The goal of this project is to create a circuit model with multiple components that can adequately amplify and filter an incoming ECG signal. Three components will be modeled individually: an instrumentation amplifier, an active notch filter, and a passive bandpass filter. They will be combined to create the final ECG circuit model. All circuit modeling and testing was conducting in LTspice, but other circuit simulation programs would also work.

This will be the first component of the full ECG model. Its purpose is to amplify the incoming ECG signal, which will initially have a very low voltage. I chose to use combine op-amps and resistive components in a way that would produce a gain of 1000. The first image shows the instrumentation amplifier design modeled in LTspice. The second image shows relevant equations and performed calculations. Once fully modeled, transient analysis of a sinusoidal input signal of 1 mV at 75 Hz was performed in LTspice to confirm a gain of 1000. The third image shows the results of this analysis.

This will be the second component of the full ECG model. Its purpose is to attenuate signals with a frequency of 60 Hz, which is the frequency of AC line voltage interference. This distorts ECG signals, and is typically present in all clinical settings. I chose to use combine an op-amp with resistive and capacitive components in a twin-T notch filter configuration. The first image shows the notch filter design modeled in LTspice. The second image shows relevant equations and performed calculations. Once fully modeled, an AC sweep of a sinusoidal input signal of 1 V was performed from 1 Hz - 100 kHz in LTspice to confirm a notch at 60 Hz. The third image shows the results of this analysis. The slight variation in simulation results compared to anticipated results is likely due to rounding done when calculating the resistive and capacitive components of this circuit.

This will be the third component of the full ECG model. Its purpose is to filter out signals that are not within the range 0.05 Hz - 250 Hz, as this is the range of a typical adult ECG. I chose to use combine resistive and capacitive components so the high pass cutoff would be 0.05 Hz and the low pass cutoff would be 250 Hz. The first image shows the passive bandpass filter design modeled in LTspice. The second image shows relevant equations and performed calculations. Once fully modeled, an AC sweep of a sinusoidal input signal of 1 V was performed from 0.01 Hz - 100 kHz in LTspice to confirm the high and low pass cutoff frequencies. The third image shows the results of this analysis. The slight variation in simulation results compared to anticipated results is likely due to rounding done when calculating the resistive and capacitive components of this circuit.

Now that all components have been designed and tested individually, they can be combined in series in the order they were created. This results in a full ECG circuit model that first contains an instrumentation amplifier to amplify the signal 1000x. Then, a notch filter is used to eliminate 60 Hz AC line voltage noise.
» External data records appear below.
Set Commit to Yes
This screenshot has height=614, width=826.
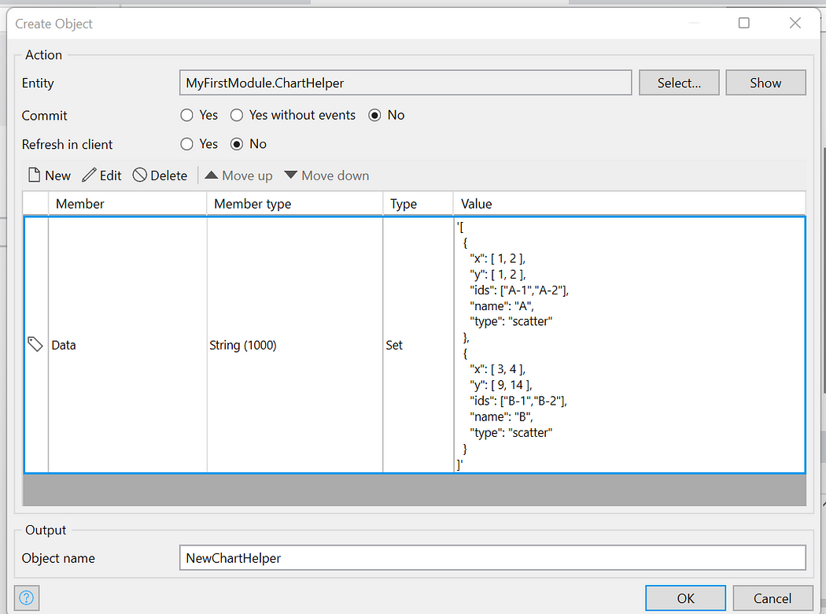187,116
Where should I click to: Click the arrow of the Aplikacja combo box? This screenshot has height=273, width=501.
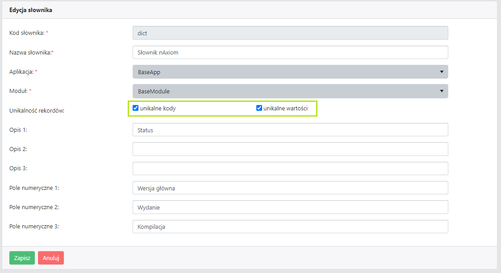tap(441, 72)
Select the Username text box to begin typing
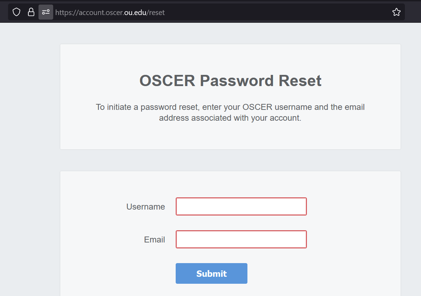The image size is (421, 296). pos(241,206)
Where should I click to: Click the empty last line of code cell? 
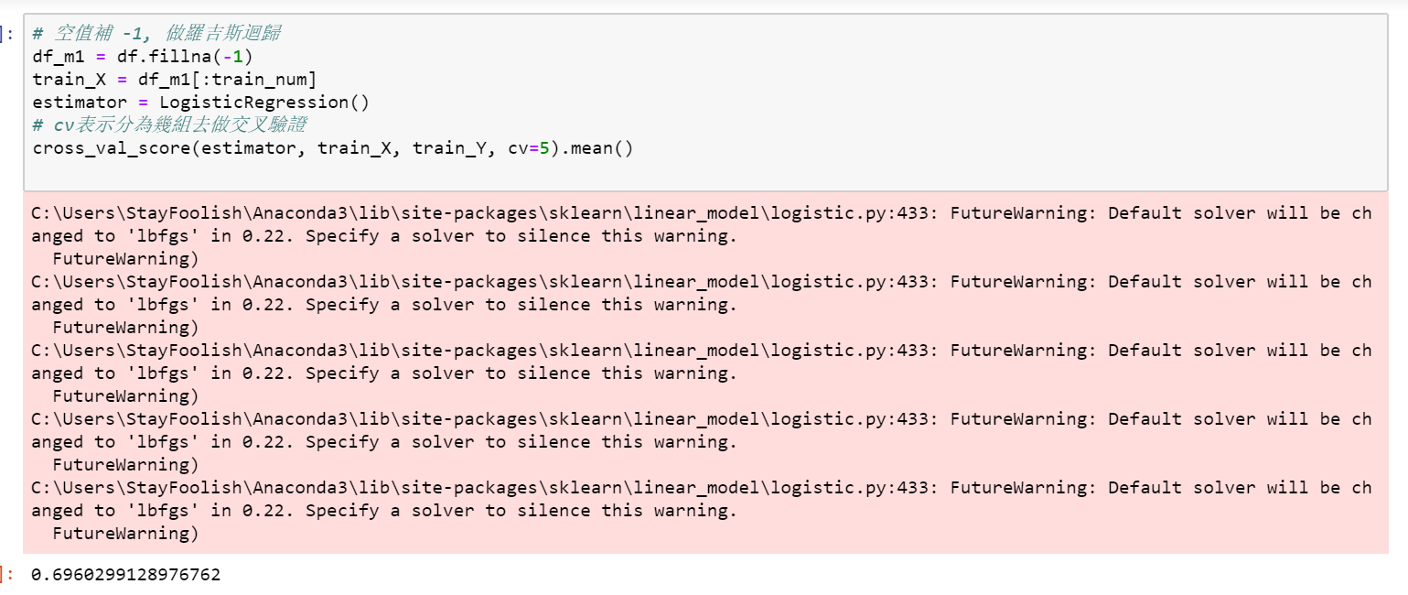coord(366,171)
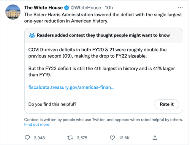Click the tweet text about deficit reduction
The height and width of the screenshot is (145, 190).
click(x=103, y=18)
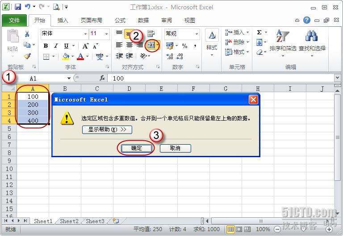The image size is (343, 236).
Task: Expand the font size dropdown
Action: (106, 34)
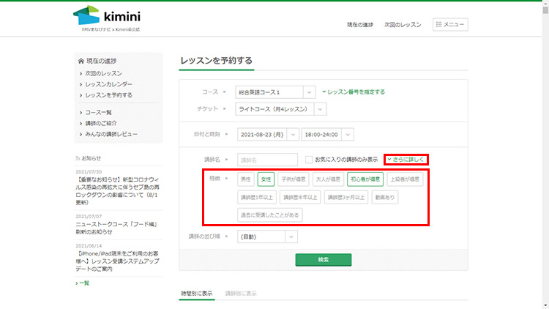549x309 pixels.
Task: Click the green 検索 button
Action: tap(323, 259)
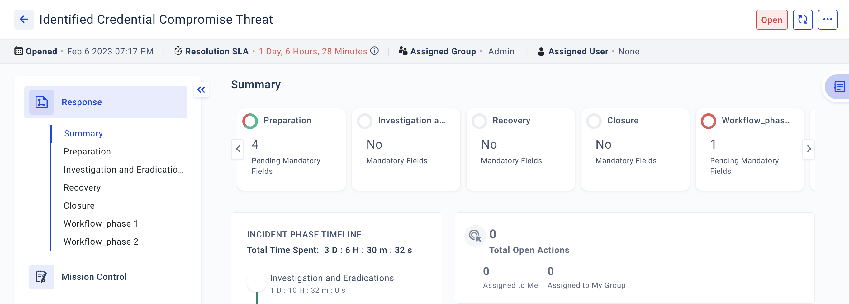Screen dimensions: 849x304
Task: Open the more options ellipsis menu
Action: (x=827, y=20)
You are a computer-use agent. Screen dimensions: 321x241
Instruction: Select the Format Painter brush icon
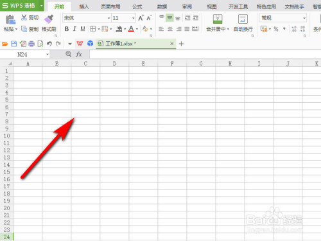49,19
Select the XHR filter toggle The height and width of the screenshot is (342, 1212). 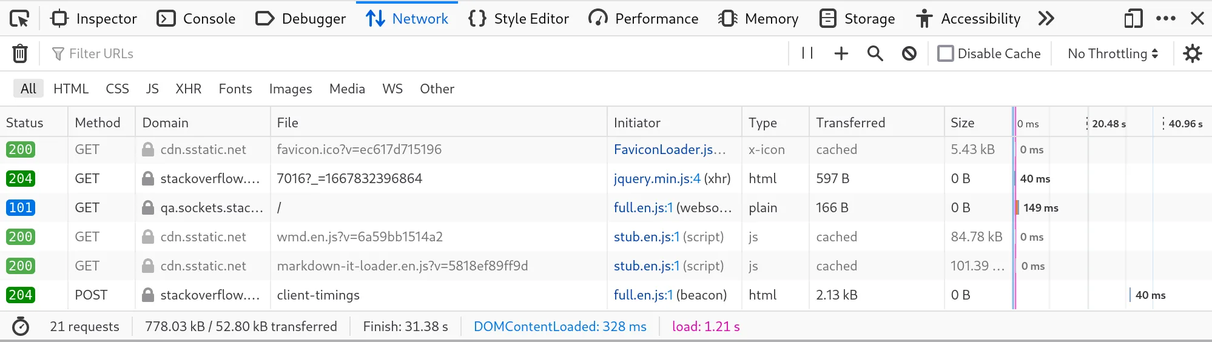pos(188,89)
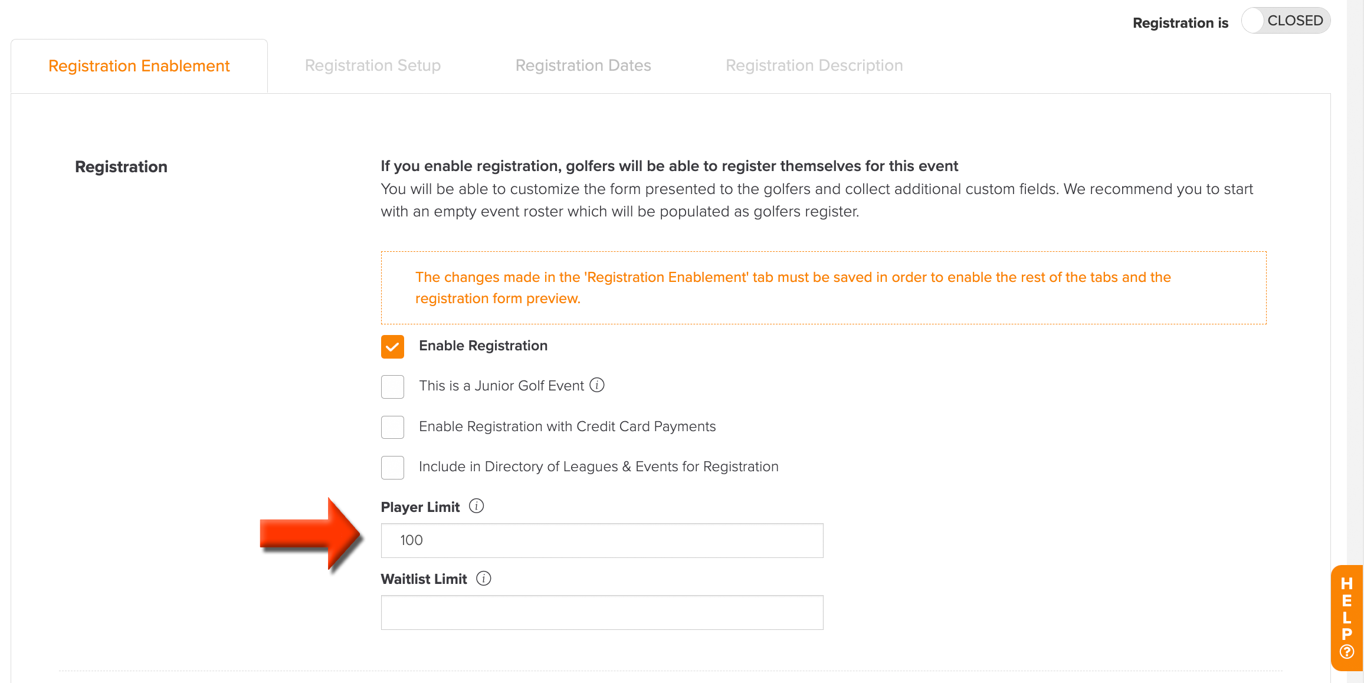This screenshot has width=1364, height=683.
Task: Click the Enable Registration label text
Action: [483, 346]
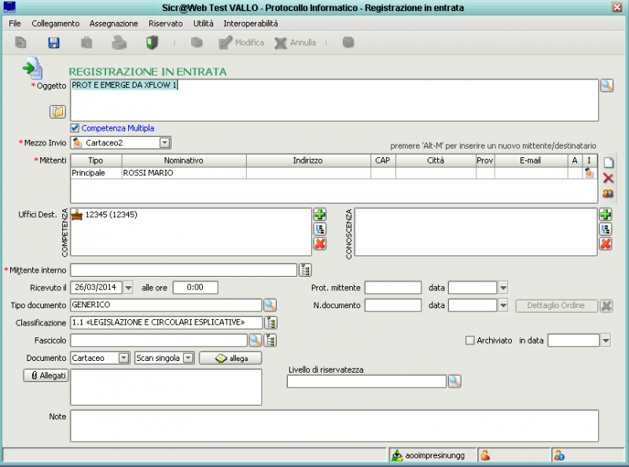Open the Assegnazione menu
This screenshot has height=467, width=629.
(113, 24)
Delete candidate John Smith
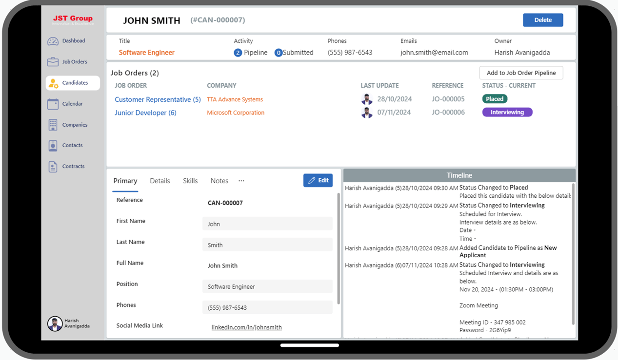Image resolution: width=618 pixels, height=360 pixels. click(x=543, y=20)

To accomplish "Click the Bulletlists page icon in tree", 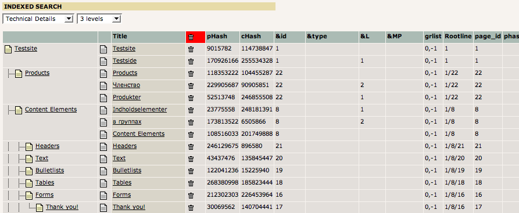I will coord(30,171).
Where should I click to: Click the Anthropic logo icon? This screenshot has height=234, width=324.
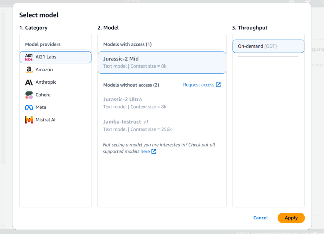coord(28,82)
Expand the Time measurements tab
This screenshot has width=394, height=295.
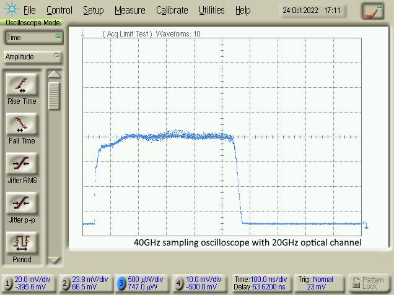click(33, 38)
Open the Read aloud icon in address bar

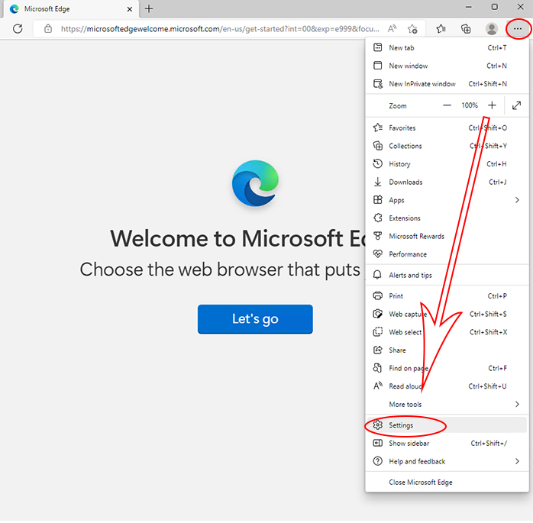392,29
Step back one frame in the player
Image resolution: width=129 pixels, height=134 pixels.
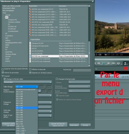tap(99, 63)
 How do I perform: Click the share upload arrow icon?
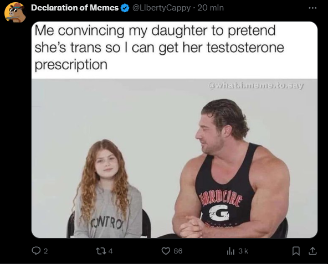(312, 251)
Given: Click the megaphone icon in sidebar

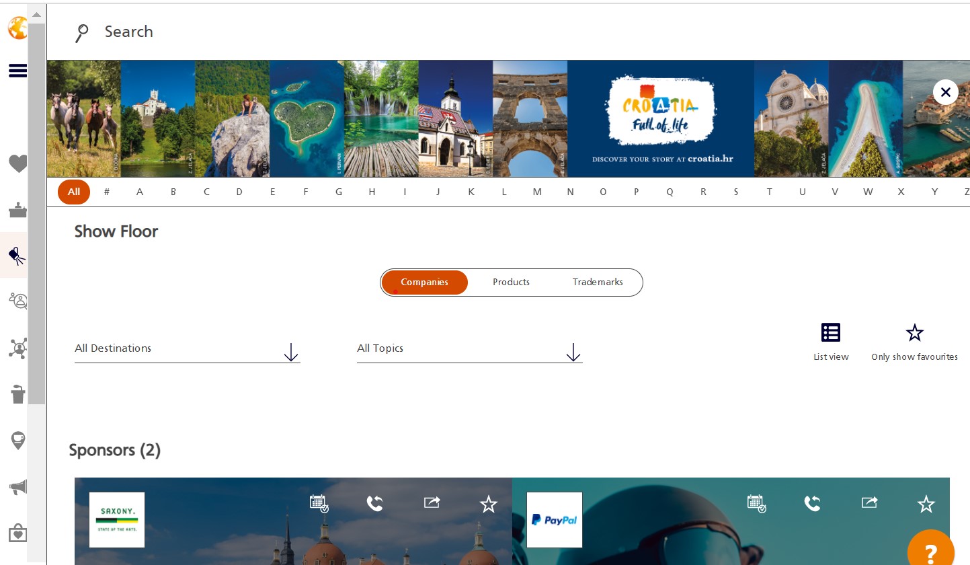Looking at the screenshot, I should [x=18, y=488].
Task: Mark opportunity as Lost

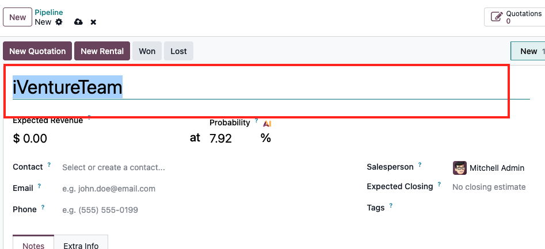Action: (x=178, y=51)
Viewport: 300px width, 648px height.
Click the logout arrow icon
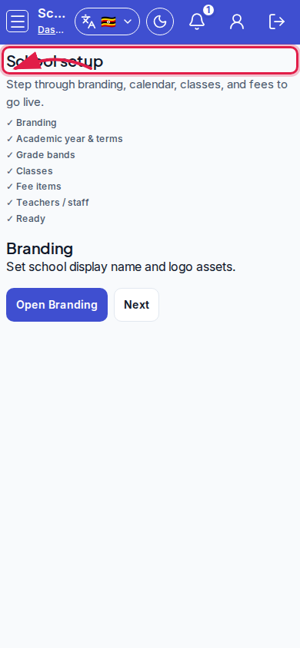[277, 21]
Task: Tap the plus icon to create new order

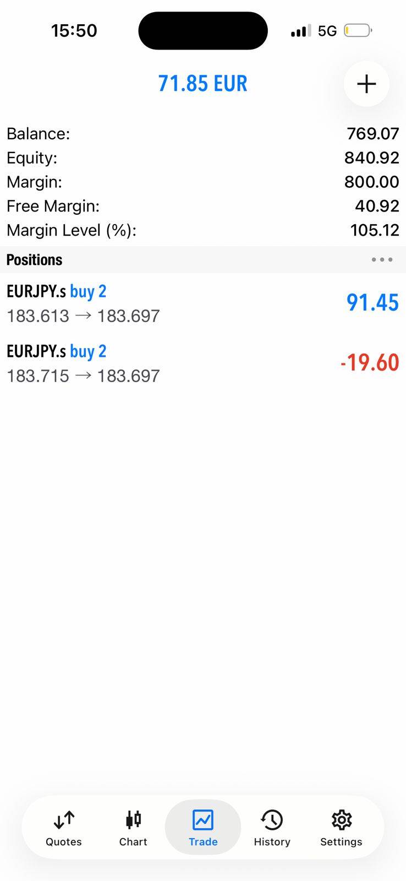Action: click(366, 84)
Lastly, the bandpass filter does not allow signal to pass through that is outside the range of a typical adult ECG (0.05 Hz - 250 Hz). Once combined, as shown in the first image, a transient analysis and full AC sweep can be conducted in LTspice with an input voltage of 1 mV (sinusoidal) to make sure the components work together as anticipated. The second image displays the transient analysis results, which show signal amplification from 1 mV to ~0.85 V. This means that either the notch or bandpass filter components slightly attenuate the signal after it has been initially amplified 1000x by the instrumentation amplifier. The third image displays the AC sweep results. This Bode plot shows high and low pass cutoffs that match those of the bandpass filter's Bode plot when tested individually. There is also a slight dip around 60 Hz, which is where the notch filter is working to remove unwanted noise.